Abb. 5 MR-HIFU-Therapie eines Pankreastumors (ExAblate 2100, InSightec, Haifa, Israel).
a Axiale, kontrastunterstützte MR-Bilder zeigen einen Pankreastumor im Pankreaskorpus
mit Umscheidung des Truncus coeliacus (Pfeile). b Planung der MR-HIFU-Therapie für einen Patienten, der bäuchlings auf dem HIFU-Transducer
liegt. c MR-Thermometrie-Daten, aufgezeichnet während der Ablation. d Temperaturprofil innerhalb des Fokuspunktes während der Ablation. e Kontrastunterstützte MR-Bilder nach Therapie mit Nachweis nicht perfundierten Gewebes
analog zum abladierten Gewebe innerhalb des Tumors. Quelle: Anzidei M, Marincola BC,
Bezzi M et al. Magnetic resonance-guided high-intensity focused ultrasound treatment
of locally advanced pancreatic adenocarcinoma: preliminary experience for pain palliation
and local tumor control. Invest Radiol 2014; 49: 759 – 765 [rerif].
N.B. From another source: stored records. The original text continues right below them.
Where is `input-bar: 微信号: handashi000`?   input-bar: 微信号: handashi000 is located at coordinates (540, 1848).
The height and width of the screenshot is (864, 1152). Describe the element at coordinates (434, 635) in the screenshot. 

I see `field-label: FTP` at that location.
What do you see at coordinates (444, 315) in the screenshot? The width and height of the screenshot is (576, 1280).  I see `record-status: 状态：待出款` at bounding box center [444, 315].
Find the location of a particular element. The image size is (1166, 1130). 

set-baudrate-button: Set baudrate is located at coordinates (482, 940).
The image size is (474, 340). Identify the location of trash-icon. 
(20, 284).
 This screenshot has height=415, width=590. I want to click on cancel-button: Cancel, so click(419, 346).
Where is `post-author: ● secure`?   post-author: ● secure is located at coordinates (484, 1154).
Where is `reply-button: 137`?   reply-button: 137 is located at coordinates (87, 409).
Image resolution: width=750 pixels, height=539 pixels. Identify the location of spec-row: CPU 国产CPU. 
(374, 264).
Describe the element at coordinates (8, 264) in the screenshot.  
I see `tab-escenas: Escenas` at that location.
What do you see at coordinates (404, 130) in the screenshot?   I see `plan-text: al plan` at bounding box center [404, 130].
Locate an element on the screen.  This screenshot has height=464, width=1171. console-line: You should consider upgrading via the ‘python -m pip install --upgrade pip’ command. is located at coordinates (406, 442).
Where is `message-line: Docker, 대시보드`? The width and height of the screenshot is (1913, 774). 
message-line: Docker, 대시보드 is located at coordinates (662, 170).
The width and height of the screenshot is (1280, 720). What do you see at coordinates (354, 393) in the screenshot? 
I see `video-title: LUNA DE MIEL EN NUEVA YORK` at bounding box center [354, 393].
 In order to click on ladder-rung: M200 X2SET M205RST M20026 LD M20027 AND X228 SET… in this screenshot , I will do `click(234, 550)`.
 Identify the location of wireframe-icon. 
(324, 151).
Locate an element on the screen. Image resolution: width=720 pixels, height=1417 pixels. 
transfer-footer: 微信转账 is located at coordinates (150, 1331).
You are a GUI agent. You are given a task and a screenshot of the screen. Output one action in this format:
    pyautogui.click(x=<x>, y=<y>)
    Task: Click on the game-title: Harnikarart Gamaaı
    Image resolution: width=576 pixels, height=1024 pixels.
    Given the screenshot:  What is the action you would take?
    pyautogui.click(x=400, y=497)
Similarly, ablation of renal cancer using US-HIFU has been sporadically performed
indicating that ablation is possible in principle [49]
[50].
Conclusion
Currently, the clinical use of MR-HIFU is restricted to thermal ablation of tissues
and is clinically established for the treatment of uterine fibroids, pain alleviation
of bone metastases and treatment of central tremor. Other promising applications in
oncology either with curative intent or in a palliative setting are currently the
subject of preclinical and clinical studies. One prominent and promising example is
the treatment of prostate cancer using either a transrectal or transurethral probe,
both of which recently received CE approval. As a noninvasive method, MR-HIFU treatments
are patient-friendly with low complication rates and minor side effects and can be
repeated if needed. Integration with MRI provides real-time spatial guidance, which
further improves safety and therapeutic outcome. MRI-based temperature mapping offers
the option for closed-loop temperature feedback for the delivery of well-defined thermal
doses which allows protection of crucial structures from overheating while delivering
a lethal thermal dose to the target tissue. While clinical pilot studies do exist
for several new applications, prospective multi-arm clinical trials are urgently needed
to demonstrate improved outcome compared to standard treatments.